I’ve been speculating a lot on gut feelings recently. For those who know me, I am a very spiritual person. I am also quite emotional. I hated this about myself for the longest time, but I’m learning to love my emotions as a part of myself. After all, they are our God given GPS guide, right?
It’s hard. We want to listen to our gut feelings and we want to just sail through our emotions, but egos, blockages and residence don’t allow us sometimes. There are times our egos take us into a whirlwind of emotions that we fake a gut feeling. There are other times that our gut feelings are so strong but we stomp on them because we are so insistent on getting what we want at that time in that place.
You know what? This shit is completely normal. It’s completely understandable and it’s completely human. Desire sweeps us off our feet. We think we want something without studying the reality of it and without wondering if we’ve created this placebo to pretend to fulfil our innermost deepest desires, or whether we want it.

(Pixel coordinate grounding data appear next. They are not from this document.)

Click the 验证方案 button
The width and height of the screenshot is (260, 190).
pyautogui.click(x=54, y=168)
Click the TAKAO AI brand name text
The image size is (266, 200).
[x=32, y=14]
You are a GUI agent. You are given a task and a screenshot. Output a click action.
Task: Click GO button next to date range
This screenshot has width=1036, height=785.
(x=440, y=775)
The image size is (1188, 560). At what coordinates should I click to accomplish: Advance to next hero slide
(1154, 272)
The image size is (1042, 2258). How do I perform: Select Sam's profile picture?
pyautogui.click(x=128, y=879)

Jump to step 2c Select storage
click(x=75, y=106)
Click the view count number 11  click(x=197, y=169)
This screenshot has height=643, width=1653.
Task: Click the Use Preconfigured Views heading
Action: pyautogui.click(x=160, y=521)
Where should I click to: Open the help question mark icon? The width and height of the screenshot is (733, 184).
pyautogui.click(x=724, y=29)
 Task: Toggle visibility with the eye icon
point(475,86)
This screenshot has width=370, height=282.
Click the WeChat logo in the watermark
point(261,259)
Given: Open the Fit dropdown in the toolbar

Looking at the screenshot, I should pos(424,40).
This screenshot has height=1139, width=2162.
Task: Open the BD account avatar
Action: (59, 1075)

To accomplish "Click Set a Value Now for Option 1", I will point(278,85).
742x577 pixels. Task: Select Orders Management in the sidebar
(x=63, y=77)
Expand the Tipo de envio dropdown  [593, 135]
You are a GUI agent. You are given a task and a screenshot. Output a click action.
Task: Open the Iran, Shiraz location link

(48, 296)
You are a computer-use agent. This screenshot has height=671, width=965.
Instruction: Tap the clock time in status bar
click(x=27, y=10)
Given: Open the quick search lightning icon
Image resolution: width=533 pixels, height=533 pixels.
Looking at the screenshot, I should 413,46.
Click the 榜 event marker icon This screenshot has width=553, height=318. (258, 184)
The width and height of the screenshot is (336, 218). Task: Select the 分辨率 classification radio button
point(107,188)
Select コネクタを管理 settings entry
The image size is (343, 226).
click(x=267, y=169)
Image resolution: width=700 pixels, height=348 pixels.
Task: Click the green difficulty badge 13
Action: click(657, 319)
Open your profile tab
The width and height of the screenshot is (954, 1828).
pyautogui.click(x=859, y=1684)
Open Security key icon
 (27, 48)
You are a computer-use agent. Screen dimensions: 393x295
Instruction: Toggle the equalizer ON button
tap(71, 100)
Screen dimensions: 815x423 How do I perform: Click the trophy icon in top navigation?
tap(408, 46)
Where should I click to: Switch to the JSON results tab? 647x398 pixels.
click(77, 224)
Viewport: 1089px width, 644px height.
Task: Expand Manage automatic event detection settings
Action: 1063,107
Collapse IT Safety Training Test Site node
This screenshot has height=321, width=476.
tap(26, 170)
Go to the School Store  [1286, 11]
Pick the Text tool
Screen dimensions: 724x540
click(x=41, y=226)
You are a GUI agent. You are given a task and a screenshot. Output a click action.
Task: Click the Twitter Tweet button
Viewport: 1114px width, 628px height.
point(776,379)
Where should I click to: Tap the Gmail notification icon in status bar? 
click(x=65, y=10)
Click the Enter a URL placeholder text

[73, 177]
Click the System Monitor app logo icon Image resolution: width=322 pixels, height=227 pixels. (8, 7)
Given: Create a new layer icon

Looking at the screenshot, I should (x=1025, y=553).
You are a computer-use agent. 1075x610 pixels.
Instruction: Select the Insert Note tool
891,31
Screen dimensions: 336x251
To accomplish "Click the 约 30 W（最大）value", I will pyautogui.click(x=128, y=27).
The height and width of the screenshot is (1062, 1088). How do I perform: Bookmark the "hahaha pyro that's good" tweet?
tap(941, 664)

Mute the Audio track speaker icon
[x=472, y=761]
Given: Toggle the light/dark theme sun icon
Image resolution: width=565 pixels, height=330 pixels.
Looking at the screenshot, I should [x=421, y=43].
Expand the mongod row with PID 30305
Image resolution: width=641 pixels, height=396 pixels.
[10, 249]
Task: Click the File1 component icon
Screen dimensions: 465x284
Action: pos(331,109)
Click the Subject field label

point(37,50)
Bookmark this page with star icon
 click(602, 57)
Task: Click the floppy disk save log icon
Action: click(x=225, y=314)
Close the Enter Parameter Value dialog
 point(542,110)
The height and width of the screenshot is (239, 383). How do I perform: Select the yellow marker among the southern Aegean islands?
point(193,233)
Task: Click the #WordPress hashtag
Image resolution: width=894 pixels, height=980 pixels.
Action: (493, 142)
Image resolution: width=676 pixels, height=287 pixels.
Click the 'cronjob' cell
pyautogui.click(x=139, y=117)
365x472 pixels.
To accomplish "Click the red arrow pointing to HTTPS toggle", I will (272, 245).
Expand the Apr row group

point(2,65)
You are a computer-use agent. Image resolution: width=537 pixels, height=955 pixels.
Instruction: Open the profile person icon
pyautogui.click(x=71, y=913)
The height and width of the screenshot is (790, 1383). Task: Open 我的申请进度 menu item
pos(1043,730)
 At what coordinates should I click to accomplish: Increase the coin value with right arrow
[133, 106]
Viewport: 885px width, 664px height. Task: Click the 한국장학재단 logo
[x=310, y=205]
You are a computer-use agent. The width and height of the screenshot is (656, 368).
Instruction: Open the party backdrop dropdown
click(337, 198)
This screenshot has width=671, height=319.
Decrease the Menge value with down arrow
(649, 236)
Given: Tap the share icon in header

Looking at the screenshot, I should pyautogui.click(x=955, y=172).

This happens a lot in friendships and relationships. We idealise people and scenarios because we feel like they’re our saviours from a room within ourselves that we treat as a dumping ground which we don’t want to dive into and sort out. We plaster it with what we think are fulfilling interactions, but are simply just avoidance mechanisms.
We quickly build dreams on hopes that have no real foundation, because our ego at that time tells us it’s what we want. The whispers of our ego are so strong that we convince ourselves it’s a gut feeling. I’ve made this mistake a lot and I’ve paid some pretty heavy prices.
With gut feelings, they just come. One time, I was with someone I really cared about. Some things from this person that I used to see were more apparent to me. This person’s anger, emotional distance and somewhat dubious behaviour jumped out in my face. Before we had even managed to sit down, one reaction from one tiny instance stuck with me and I had a feeling that I would never see this person again in the context in which we were.
We sat down and I was quiet. I didn’t realise I was quiet until this person mentioned it. I looked at my orange juice and I realised it was almost finished within minutes; something I almost never do.
“You’re very quiet today. Usually I’m the one who’s quiet and you’re always talking and today it’s the other way around.”
I laughed and I tried to make an effort to speak, but something wasn’t right, even though the situation was completely normal. I just knew this wouldn’t last and I was grieving something that hadn’t even ended yet. An hour later, came the beginning of the end.
When your gut is telling you something, your senses are alive. You don’t know why and how, but they’re alive. You feel your internal space open up.
When you’re coming from a space of anxiety and “this just has to work out because I need it to” or “watch this bullshit will manifest – I’m so sure of it” or “I can’t function without ___ so it has to come back into my life”, these thoughts aren’t a gut feeling. Such thoughts are accompanied with desperation and panic. There’s an attachment to these thoughts that make us believe it’s the end of the world if they don’t manifest, so they must manifest because that’s how our lives have to be led.
Introspect saves us a lot. I’ve dealt with these by learning to enjoy my own company. I’ve fostered a sense of curiosity to battle my ongoing anxiety. Rather than needing things to turn out a certain way, I look at what this thing represents to me and I try to hold on to the underlying feeling.
For example, if you need to get into a certain academic institute to feel adequate, try replacing it with feeling proud of yourself for all that you’ve achieved to capture this adequacy you crave. That way, you’re detached, but you’ve also got enough energy to invest in actualising your dream rather than depleting it with stress.
Introspect also stops us from dragging on a friendship and relationship way after its expiration date. If you need to put in more energy to keep a spark, consider if it’s something that is meant for you or not. Yes, rough patches pop up. Yes, we must overcome and we must communicate, but if you feel like something is draining you and you’re jumping through hoops trying to fix what can’t be fixed, let go.
There’s a huge difference between giving up and letting go. Giving up is allowing things to crumble and breaking them so they shatter before your eyes. Letting go, however, is different. When true colours show, when problems arise that weren’t sorted out by communication, when toxic habits are far too deep, etc etc. You just know. Trust the feeling and peacefully move on.
If something is meant to be in your life, trust it will. People come back when they’re supposed to be and friendships rekindle at the right time. Breathe, trust yourself, love yourself and listen to yourself. Know that you’re self sufficient and nothing in this world that leaves you can make you less of who you are.
Just as I was writing this, an old friend messaged me. Turns out we had both been thinking about each other at the same time for the past few weeks. We really do communicate on an energetic level. Trust this communication happens and there are conversations our energies have had that we need to actualise in our physical lives. This includes gut feelings before goodbyes.
Trust your inner light because it’s guided by God.
Peace and love and light and all things amazing to you all.